Класс наш был невероятно распущен, даже порочен, и учителя, несмотря на всю их строгость (на которую и я тоже, как и другие, скоро перестал обращать внимание), ничего не могли поделать [с учениками — они] шумели, дурачились и дерзили. Одного, особенно непокорного, Балашева, посадили на отдельную парту, рядом с учительской кафедрой, чтобы ему быть под рукой у учителя, но тому это только и надо было. Когда учитель отворачивался, он делал такие рожи (ухитрялся даже надевать на голову носовой платок и изображать старуху), что класс покатывался от хохота, а его изгоняли из класса, но он продолжал гримасничать и через стеклянную дверь. Главной жертвой всяких насмешек и издевательств был добродушнейший второй учитель немецкого языка, Herr Robentisch, с длинной, торчащей вперед седой бородой, красным носом и синими очками, сидящими на кончике носа. Удивляясь ошибкам или озадаченный шалостями, он приговаривал лишь: «Фоть те на, эво как». Эти его слова какой-то шалун ухитрился написать на всех тетрадках классных переводов, которые были вручены учителю. Был большой скандал. Самое строгое, что он произносил, было: «Нехорош мальчик, ноль за поведение». Чего только с ним не делали — раз засунули ему в чернильницу селедку, и на это бедный старик только и сказал свое: «Фоть те на, эво как». Про учителей, как это практиковалось во всех гимназиях, была сочинена длинная пародия на тему «У лукоморья дуб зеленый» с перечислением всех педагогов, где фигурировал и этот немец: «Там на неведомых дорожках Herr Robentisch сидит на дрожках».

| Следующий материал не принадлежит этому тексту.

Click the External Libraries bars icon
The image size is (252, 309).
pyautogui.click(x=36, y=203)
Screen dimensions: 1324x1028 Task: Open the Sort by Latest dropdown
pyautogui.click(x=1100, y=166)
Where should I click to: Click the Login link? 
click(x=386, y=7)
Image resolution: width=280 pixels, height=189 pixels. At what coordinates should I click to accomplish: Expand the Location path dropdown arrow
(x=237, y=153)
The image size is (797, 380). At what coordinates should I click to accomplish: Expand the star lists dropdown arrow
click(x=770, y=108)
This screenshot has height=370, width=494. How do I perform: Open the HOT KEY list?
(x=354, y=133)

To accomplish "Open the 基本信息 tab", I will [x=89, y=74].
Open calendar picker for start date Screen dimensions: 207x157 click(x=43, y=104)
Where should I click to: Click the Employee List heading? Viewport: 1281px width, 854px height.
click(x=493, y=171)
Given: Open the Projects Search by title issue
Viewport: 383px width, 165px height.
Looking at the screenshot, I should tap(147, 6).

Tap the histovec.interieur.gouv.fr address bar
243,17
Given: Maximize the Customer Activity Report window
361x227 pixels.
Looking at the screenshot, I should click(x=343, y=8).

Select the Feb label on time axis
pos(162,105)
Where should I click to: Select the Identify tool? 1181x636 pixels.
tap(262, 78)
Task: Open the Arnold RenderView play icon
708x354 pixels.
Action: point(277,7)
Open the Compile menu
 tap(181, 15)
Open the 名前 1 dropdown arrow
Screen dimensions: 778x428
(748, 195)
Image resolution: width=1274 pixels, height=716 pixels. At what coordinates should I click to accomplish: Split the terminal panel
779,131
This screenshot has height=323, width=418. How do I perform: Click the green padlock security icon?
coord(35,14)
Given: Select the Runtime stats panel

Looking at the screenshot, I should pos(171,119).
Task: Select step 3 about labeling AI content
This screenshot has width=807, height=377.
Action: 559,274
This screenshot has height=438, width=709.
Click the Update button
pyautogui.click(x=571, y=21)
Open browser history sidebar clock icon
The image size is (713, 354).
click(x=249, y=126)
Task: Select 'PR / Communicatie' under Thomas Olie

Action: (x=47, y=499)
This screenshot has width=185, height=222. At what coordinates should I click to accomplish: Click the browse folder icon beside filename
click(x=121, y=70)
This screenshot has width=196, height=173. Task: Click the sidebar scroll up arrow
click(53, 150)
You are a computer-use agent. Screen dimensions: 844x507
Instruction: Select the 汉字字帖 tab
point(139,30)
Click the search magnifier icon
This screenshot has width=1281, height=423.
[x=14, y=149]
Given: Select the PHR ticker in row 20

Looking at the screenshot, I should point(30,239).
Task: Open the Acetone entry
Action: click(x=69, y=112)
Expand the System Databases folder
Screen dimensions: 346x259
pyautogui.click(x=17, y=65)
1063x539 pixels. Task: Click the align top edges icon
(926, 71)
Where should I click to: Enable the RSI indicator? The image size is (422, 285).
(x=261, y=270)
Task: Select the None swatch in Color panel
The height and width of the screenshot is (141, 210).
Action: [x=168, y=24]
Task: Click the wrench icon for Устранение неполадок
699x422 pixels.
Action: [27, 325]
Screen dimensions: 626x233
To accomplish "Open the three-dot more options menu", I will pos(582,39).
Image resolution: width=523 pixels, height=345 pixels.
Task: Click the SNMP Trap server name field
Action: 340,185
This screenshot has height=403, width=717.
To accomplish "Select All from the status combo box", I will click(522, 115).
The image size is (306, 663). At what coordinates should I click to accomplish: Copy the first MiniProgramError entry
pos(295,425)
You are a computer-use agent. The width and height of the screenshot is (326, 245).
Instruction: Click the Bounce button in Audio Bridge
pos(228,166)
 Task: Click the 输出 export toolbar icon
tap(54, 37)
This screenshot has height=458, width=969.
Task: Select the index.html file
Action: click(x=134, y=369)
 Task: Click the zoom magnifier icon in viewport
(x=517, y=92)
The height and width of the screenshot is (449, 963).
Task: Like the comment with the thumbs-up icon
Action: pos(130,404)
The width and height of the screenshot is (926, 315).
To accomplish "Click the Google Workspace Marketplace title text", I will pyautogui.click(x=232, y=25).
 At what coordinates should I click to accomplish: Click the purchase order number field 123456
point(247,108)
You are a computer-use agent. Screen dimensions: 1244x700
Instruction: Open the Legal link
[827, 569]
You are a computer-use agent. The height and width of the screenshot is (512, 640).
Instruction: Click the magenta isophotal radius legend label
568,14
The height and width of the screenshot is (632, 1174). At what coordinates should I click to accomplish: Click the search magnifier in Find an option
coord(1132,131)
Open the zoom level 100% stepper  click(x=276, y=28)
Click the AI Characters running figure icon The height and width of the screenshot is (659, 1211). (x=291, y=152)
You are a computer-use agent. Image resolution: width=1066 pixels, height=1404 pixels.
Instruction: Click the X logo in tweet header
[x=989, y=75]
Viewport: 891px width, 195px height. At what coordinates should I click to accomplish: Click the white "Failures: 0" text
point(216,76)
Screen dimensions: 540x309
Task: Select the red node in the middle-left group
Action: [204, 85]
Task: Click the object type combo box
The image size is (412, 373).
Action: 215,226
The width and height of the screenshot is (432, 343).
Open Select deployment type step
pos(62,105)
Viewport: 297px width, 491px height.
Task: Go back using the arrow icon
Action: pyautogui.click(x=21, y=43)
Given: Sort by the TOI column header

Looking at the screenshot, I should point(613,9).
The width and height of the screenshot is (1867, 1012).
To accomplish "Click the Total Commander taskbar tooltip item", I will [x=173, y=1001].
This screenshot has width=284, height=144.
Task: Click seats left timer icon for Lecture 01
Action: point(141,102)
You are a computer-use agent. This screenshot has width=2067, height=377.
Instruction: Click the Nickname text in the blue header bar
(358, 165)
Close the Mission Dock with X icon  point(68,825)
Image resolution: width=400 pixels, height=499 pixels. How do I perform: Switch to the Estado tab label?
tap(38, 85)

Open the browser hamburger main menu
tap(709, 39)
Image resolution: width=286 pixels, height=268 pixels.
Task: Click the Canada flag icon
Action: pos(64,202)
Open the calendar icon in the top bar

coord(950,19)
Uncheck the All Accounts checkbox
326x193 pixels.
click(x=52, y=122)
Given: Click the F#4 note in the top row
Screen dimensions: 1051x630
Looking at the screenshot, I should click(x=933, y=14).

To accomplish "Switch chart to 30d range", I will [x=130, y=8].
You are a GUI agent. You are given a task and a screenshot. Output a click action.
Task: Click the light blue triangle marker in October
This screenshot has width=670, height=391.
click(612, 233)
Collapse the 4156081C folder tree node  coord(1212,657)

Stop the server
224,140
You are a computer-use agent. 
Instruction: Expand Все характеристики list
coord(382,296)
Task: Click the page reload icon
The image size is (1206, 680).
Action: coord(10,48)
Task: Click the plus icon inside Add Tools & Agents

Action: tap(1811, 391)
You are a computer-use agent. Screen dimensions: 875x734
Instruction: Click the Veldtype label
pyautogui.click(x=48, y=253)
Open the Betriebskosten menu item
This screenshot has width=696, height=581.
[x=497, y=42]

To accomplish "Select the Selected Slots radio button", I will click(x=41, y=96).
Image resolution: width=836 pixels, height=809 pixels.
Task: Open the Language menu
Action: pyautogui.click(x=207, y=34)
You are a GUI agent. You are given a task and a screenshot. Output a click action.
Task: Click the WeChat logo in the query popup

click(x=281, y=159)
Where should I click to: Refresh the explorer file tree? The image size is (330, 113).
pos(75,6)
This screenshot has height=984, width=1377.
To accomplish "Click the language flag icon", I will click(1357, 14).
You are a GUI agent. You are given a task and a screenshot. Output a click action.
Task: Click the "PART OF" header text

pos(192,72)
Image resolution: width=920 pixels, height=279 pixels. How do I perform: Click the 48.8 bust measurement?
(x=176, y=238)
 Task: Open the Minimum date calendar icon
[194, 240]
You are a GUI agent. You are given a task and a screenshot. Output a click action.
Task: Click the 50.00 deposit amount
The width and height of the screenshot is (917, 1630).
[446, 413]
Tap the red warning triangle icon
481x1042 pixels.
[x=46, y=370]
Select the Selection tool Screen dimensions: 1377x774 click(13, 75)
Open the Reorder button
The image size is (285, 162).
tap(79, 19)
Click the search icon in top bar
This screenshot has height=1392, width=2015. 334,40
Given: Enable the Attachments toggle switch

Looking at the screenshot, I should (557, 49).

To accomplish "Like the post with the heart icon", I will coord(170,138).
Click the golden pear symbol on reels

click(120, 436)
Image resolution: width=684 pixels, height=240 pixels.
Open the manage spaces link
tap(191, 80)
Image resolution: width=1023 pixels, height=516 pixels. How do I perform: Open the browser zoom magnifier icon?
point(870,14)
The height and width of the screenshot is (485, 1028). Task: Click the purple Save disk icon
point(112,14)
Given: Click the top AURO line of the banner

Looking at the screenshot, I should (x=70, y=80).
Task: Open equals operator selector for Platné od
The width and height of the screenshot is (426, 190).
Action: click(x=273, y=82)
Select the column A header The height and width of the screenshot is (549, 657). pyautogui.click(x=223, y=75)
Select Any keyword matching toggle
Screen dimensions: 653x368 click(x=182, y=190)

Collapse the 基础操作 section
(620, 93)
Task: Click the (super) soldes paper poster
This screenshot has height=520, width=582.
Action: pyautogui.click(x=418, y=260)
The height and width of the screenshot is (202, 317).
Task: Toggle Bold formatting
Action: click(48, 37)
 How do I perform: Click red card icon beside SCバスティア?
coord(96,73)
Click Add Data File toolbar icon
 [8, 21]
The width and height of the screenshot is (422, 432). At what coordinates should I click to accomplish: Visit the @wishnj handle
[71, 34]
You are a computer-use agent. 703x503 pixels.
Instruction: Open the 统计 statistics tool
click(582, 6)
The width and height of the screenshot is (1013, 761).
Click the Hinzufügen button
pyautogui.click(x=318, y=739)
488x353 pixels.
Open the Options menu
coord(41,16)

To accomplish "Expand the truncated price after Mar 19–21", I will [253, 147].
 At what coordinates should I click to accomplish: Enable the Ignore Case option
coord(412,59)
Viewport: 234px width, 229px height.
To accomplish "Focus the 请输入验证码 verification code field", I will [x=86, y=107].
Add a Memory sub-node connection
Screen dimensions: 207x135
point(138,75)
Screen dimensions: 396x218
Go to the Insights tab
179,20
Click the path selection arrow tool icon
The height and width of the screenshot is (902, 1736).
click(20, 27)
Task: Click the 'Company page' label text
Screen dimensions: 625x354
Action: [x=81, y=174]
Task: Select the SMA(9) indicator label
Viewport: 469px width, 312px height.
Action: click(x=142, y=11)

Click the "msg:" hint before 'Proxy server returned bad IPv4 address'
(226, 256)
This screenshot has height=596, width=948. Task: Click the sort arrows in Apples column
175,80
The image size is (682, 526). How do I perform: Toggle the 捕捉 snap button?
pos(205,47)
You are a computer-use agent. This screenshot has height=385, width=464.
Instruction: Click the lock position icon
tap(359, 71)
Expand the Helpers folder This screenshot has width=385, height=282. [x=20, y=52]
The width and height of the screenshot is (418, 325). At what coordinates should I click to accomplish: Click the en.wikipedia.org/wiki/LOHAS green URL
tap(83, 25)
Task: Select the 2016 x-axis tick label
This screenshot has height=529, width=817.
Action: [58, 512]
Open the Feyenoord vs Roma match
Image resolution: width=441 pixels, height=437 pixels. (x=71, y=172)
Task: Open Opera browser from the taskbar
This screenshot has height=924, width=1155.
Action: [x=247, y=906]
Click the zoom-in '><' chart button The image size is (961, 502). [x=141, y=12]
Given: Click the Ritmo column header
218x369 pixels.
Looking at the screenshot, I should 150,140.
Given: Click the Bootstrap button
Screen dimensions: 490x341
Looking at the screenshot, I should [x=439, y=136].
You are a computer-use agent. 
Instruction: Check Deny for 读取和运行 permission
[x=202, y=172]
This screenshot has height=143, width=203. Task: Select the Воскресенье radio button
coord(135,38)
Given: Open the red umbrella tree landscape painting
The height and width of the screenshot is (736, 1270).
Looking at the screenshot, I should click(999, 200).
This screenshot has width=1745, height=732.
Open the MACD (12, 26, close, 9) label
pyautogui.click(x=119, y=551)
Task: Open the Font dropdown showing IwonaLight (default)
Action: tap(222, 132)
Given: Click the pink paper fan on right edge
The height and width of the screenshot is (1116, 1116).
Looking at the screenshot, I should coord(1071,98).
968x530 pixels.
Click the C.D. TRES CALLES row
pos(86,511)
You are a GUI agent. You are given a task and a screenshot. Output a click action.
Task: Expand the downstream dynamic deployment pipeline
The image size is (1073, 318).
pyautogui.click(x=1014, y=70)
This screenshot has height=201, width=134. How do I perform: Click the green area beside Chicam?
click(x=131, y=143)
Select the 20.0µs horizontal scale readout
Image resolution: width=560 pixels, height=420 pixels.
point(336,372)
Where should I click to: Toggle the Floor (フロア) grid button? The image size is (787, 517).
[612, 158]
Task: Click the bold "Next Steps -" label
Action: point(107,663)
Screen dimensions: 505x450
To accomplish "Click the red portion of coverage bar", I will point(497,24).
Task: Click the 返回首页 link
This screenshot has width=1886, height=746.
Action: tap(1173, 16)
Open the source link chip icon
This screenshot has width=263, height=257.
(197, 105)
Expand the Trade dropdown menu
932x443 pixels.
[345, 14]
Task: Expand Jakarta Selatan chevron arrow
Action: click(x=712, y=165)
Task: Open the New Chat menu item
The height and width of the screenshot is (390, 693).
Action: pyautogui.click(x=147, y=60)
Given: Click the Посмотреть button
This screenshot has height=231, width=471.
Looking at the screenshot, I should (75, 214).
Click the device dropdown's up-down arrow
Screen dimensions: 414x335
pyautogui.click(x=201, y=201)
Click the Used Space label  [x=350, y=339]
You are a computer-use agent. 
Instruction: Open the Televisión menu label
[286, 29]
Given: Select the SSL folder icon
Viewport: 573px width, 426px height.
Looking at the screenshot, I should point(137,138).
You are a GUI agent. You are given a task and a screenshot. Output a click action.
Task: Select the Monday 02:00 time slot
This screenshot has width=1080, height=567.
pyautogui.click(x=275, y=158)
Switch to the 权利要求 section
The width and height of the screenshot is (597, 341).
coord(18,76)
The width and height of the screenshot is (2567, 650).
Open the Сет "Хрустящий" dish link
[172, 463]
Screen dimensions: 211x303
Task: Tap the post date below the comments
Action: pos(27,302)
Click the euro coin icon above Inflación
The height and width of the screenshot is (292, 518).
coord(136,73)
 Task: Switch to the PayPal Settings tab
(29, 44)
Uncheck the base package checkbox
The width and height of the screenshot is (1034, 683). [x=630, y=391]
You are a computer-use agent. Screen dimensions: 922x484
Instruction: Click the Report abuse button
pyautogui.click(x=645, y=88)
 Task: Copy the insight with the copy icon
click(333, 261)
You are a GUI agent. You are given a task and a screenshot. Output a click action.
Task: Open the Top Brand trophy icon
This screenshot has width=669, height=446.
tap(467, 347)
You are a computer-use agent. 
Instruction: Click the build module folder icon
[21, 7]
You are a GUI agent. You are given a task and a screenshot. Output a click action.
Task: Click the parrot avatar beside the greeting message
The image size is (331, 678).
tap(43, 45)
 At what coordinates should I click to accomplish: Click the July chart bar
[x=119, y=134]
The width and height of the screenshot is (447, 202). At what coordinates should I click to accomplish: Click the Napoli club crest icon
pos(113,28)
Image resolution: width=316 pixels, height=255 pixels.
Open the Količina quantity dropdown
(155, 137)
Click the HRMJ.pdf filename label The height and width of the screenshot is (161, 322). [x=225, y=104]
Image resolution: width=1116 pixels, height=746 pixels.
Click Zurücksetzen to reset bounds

Наши гимназические будни были оживлены в ту зиму «чудесным спасением 17 октября»[156] — как официально названо было спасение царской семьи во время крушения поезда на станции Борки — и парадом при приезде царской семьи в Петербург.
Мы всей гимназией были отведены на площадь у Казанского собора для встречи. Вдоль Невского были выстроены учащиеся, и мы, как гимназия № 1, стояли рядом с правоведами на углу площади. Тут мы видели весь длинный ряд экипажей, кативших с Николаевского вокзала в Казанский собор, и самого Александра III, его семью и бесконечную свиту. Наша гимназия заорала «ура» столь звонко, что царь даже испуганно обернулся. А правоведы в припадке патриотического восторга выбежали из строя, окружили медленно двигавшуюся царскую коляску, и один из них, махая своей треуголкой, уронил ее в царский экипаж. Царь, к пущему восторгу всех, «сам» подал ему этот «пирог».
Был очень морозный день, от долгого стояния мы изрядно продрогли и, расходясь после парада, валом повалили в булочную Филиппова и набросились на горячие жирные пирожки с вареньем.
«Праздник крушения», как мы его называли, сделался после этого, к общему удовольствию, еще одним «табельным» днем, свободным от учения.
К гимназии за весь год я не мог привыкнуть, ее казенщина все время на меня действовала угнетающе. Учился я плохо и совсем отстал от других. Опять надо было осваиваться с новыми учебниками, с новыми требованиями. Одно время у нас со Сташей был репетитор, очень симпатичный студент Юдилевич (носивший курчавую шапку волос), но недолго; он попал в какую-то студенческую историю и исчез. Старалась помогать мне моя тетя Ася, но я шел одним из последних в классе…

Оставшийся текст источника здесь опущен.